(Data to examine):

# # # #

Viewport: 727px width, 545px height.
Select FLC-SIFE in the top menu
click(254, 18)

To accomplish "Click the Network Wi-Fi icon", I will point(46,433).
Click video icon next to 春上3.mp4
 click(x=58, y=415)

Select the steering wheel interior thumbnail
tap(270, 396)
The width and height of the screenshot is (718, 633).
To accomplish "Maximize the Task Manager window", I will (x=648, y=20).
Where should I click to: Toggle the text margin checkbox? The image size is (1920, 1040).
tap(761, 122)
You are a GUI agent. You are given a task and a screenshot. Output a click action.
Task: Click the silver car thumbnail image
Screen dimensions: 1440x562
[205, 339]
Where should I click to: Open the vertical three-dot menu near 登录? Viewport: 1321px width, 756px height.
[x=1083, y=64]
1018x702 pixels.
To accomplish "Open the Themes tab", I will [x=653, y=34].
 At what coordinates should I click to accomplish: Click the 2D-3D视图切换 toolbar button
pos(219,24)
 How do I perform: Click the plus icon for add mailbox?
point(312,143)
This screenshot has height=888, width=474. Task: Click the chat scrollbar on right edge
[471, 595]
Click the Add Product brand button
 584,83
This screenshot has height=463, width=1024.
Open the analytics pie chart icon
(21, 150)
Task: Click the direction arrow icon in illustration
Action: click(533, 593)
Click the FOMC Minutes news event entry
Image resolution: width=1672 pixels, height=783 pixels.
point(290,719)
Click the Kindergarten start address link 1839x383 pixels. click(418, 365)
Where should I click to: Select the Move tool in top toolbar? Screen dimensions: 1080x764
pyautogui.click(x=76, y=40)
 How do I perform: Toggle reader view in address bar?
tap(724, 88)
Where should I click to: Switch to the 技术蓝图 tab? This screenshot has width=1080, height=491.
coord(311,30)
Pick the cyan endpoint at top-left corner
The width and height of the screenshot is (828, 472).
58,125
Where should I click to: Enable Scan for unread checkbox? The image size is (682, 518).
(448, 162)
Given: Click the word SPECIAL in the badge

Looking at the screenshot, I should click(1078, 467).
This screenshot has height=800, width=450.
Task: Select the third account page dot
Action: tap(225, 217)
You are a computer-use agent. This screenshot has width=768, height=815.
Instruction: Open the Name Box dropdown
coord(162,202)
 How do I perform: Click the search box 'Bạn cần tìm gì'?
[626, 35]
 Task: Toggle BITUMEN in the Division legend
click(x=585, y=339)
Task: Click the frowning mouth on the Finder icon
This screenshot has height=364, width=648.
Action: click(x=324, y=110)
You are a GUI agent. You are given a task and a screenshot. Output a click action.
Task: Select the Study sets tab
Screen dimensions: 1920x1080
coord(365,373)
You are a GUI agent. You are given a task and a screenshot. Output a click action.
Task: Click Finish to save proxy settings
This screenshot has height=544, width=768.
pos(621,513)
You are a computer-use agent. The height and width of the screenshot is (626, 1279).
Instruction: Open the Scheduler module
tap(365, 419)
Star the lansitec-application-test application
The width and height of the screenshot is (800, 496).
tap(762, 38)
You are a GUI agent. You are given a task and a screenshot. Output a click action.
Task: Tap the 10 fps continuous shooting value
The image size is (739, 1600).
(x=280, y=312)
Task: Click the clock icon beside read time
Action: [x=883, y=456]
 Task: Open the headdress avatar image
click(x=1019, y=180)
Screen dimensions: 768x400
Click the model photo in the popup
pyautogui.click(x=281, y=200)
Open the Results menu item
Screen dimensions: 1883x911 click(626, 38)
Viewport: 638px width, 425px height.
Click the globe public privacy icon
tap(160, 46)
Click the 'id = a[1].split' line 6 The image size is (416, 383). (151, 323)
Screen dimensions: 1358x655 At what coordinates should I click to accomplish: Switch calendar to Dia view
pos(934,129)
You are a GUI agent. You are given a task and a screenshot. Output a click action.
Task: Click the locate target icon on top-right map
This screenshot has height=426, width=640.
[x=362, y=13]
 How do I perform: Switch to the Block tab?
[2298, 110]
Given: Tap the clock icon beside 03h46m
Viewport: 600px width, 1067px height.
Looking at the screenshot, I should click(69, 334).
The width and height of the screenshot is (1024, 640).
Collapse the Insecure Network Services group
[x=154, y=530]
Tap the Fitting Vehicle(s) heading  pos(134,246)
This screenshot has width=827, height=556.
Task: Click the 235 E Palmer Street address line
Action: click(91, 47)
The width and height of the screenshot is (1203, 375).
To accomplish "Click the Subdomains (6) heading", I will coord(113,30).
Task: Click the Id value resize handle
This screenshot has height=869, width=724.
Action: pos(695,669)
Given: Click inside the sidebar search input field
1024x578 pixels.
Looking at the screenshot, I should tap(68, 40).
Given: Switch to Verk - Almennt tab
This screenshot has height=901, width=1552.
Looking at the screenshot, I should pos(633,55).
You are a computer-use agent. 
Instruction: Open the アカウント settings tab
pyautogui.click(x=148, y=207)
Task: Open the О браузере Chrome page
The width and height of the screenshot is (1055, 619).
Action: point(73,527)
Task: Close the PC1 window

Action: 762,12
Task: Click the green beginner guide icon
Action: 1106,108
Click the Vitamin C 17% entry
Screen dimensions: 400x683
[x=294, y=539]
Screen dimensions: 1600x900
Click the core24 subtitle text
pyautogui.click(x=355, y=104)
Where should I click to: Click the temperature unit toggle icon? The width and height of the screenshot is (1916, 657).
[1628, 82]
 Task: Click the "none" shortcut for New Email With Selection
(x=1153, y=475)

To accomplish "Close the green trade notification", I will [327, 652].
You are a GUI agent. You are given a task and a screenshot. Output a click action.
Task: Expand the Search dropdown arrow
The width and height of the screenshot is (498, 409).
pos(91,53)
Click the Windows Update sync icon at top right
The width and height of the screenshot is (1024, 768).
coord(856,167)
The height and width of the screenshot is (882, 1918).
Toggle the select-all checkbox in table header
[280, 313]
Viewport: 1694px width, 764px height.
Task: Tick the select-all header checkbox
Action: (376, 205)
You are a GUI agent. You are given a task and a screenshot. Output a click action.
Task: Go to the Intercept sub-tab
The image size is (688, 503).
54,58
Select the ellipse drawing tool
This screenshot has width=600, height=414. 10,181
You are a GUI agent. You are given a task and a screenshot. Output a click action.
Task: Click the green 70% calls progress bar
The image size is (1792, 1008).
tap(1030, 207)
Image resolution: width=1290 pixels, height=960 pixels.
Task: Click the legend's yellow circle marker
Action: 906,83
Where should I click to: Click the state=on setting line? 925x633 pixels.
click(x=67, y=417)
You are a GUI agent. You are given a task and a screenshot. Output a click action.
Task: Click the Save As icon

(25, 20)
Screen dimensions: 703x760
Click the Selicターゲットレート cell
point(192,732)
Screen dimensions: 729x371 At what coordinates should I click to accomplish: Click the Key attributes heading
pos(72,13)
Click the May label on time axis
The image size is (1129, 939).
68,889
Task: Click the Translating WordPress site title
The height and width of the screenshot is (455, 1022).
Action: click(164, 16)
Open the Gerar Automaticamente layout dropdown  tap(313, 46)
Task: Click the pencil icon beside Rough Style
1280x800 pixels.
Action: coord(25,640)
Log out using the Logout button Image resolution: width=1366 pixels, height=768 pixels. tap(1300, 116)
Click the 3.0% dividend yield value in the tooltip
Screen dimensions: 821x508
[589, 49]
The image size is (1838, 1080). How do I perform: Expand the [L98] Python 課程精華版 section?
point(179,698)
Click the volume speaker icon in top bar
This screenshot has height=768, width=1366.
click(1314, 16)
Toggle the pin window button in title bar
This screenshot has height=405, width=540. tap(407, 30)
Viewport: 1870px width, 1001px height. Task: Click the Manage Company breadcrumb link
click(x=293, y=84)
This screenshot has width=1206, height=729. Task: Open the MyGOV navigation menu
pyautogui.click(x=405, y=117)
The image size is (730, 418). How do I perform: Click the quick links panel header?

# # # #

Copy out, from the material above, each line where the word "computer" is present.

(The completed task):
You are a computer-use agent. This screenshot has width=768, height=815.
You are a computer-use agent. The height and width of the screenshot is (626, 1279).
You are a computer-use agent. 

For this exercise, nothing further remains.